ただし、まだ alpha 及び beta バージョンのリリースは実施されていません。今後、実際にリリースが行われれば、利用できるようになりそうです。
deno compile
deno.jsonにおいてcompile.include及びcompile.excludeフィールドがサポートされています (#33024)

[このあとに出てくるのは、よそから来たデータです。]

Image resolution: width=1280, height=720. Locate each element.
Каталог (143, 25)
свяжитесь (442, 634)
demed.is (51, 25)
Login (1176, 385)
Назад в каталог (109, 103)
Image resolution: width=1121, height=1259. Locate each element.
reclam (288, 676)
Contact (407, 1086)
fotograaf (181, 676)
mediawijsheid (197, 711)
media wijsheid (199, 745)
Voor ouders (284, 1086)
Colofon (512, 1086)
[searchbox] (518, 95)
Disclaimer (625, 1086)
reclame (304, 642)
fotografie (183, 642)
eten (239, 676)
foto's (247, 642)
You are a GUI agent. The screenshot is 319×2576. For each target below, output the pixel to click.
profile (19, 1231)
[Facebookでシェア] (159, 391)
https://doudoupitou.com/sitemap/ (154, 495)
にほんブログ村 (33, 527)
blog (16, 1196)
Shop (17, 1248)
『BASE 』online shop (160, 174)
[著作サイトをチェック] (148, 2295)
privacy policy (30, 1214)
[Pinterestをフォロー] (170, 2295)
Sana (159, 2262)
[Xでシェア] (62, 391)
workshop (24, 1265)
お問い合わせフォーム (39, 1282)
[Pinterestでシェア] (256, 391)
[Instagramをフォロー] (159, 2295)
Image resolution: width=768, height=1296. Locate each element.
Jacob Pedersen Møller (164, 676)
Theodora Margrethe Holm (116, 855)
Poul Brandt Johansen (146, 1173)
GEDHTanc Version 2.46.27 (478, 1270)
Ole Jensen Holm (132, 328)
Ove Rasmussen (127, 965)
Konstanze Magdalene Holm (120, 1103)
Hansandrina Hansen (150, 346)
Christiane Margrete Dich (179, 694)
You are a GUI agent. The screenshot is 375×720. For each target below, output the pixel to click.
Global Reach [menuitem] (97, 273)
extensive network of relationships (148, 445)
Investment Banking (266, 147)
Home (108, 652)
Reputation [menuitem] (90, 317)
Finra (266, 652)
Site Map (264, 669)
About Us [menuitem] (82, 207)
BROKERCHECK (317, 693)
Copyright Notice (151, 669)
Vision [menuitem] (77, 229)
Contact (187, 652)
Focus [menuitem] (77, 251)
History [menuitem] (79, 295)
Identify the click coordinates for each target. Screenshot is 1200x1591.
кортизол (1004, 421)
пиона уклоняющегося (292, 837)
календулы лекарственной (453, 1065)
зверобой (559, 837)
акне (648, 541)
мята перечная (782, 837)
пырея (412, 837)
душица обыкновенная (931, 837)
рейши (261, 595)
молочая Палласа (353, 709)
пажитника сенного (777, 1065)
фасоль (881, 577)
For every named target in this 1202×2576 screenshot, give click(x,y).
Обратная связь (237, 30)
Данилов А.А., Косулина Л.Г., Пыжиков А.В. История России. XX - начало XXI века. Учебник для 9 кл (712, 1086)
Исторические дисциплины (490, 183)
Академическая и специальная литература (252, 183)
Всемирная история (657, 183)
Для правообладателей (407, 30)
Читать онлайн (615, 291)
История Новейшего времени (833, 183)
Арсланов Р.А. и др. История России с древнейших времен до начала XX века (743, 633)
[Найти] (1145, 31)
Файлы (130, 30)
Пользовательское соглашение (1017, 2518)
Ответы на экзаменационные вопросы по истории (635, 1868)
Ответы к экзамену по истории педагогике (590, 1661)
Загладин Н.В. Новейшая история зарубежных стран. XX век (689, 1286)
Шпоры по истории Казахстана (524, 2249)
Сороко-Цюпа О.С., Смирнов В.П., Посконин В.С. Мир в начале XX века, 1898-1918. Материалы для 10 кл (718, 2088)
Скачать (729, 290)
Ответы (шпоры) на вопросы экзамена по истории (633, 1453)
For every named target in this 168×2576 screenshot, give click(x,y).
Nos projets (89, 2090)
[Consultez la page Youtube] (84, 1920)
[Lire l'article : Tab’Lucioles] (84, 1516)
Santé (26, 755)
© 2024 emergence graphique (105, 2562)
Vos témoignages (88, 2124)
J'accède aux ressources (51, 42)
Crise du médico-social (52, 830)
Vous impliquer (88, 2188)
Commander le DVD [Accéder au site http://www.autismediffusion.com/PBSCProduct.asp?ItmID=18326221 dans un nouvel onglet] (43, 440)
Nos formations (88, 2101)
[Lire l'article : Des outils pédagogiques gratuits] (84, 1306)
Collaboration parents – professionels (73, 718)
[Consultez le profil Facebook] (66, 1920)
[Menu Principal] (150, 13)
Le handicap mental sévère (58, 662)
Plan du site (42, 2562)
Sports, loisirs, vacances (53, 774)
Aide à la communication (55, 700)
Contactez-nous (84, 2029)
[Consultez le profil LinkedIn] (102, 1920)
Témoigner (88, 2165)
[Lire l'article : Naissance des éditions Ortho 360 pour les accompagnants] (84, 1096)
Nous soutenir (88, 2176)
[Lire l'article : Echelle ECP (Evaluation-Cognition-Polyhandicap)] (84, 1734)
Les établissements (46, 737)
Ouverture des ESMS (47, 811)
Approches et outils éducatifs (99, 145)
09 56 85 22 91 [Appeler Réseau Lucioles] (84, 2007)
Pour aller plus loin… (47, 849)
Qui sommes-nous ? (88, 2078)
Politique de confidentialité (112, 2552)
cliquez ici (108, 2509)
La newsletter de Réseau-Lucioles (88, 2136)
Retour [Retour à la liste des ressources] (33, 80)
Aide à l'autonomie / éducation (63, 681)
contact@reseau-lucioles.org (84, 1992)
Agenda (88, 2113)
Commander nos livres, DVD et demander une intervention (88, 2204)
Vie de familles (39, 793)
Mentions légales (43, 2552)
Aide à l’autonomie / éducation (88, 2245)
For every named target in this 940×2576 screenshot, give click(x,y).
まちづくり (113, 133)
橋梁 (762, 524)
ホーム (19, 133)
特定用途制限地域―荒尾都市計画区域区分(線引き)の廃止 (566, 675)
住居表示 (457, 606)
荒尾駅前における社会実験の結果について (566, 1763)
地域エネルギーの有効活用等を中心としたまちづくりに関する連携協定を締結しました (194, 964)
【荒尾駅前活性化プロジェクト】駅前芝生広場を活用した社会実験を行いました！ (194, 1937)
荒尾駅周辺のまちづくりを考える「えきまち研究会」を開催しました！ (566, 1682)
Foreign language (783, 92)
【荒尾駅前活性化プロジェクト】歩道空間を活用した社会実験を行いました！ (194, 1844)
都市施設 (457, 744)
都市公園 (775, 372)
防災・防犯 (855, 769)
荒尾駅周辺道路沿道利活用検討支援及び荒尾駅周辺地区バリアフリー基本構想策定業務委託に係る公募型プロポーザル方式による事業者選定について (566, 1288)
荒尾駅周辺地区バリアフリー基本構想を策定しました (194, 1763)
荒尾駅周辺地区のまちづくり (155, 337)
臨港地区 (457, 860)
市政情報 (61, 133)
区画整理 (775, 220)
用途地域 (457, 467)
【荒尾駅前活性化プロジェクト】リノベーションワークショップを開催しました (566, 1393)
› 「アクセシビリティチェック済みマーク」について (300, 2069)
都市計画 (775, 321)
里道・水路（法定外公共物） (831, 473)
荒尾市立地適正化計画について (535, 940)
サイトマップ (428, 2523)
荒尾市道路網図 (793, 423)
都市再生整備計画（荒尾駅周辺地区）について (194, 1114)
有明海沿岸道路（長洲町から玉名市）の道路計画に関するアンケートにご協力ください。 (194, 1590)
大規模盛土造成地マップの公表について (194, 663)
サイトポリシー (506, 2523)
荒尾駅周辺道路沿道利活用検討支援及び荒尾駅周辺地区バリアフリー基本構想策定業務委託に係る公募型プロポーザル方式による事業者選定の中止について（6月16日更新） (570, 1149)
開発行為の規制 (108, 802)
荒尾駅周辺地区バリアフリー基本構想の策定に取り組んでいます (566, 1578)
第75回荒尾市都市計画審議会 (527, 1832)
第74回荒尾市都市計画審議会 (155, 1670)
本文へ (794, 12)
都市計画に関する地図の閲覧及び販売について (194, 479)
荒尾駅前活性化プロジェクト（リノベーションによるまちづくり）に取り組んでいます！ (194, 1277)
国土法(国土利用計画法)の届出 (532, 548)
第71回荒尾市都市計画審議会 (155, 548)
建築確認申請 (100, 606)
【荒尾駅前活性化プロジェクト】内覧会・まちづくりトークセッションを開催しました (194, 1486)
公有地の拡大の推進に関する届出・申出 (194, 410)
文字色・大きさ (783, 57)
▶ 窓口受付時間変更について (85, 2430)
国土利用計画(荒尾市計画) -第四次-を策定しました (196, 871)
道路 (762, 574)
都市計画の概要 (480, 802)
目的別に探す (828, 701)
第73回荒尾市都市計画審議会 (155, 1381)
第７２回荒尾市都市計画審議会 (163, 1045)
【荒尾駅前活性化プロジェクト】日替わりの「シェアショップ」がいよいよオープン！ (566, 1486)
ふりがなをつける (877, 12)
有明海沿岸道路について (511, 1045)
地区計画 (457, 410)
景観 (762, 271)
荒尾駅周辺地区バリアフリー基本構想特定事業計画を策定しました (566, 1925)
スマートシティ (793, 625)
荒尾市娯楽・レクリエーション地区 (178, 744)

効果はそれぞれ--include及び--excludeオプションと同様です。
deno lsp
Import mapsにおいて以下のようにディレクトリへのマッピングが定義されている状態でdeno lspがimportの補完をする際に、相対パス形式だけでなく@/形式のパスに対する補完候補も表示してくれるように改善されています (#33048)
{
"imports": {
"@/": "./src/"
}
}
Permissoins
Windowsにおいて、--allow-readなどのパーミッションオプションにおけるパスの大文字・小文字を区別せずに取り扱うように挙動が変更されています (#33073)
Node.js互換性の改善
links
deno.jsonのlinksフィールドにおいてまだnpmレジストリに公開されていないnpmパッケージが参照されている場合にエラーが発生してしまう問題が修正されています (#33021)
BYONM
--node-modules-dir=manual (BYONM) が適用されている場合、Node.js組み込みモジュールと同名のパッケージ (例: eventsパッケージ) が読み込めない問題が修正されています (#32865)
node:child_process
spawnSync()の戻り値として返却されるオブジェクトにpidプロパティーが設定されるように改善されています (#33081)
node:crypto
下記の改善が実施されています:
createCipher()/createDecipher()でchacha20-poly1305がサポート (#33084)Verify#verify()への秘密鍵の指定がサポート (#33083)
node:worker_threads
exitイベントがmessageイベントよりも先に発火されてしまうことがある問題が修正されています (#32623)
Denoの最近のアップデートについて
まだリリースはされていませんが、Deno本体でいくつかの大きな変更が実施されています。
推測にはなりますが、先述したようにdeno upgradeにおいて alpha と beta チャネルのサポートが実施されており、そう遠くないタイミングで大きめのリリースが実施される可能性もあるのかもしれません。
グローバルのタイマーAPIがWeb APIではなくNode.jsベースのものへ変更
グローバルのsetTimeout()やsetInterval()などのタイマーAPIをWeb APIではなくNode.js (node:timers) ベースのAPIに置き換える対応が実施されています:
これにより、例えばsetTimeout()を呼ぶと数値ではなくTimeoutオブジェクトが返却されるように挙動が変わります。
テストサニタイザーに関する変更
Deno.test()におけるsanitizeOps及びsanitizeResourcesのデフォルト値がfalseに変更されています:
この変更に合わせて--sanitize-ops及び--sanitize-resourcesオプションが追加されており、deno testコマンドにこれらのオプションを指定することで以前までの挙動に戻すことができるようです。
また、DENO_TEST_SANITIZE_OPS/DENO_TEST_SANITIZE_RESOURCES環境変数も追加されており、これらに1を設定することによっても従来までの挙動に戻せるようです。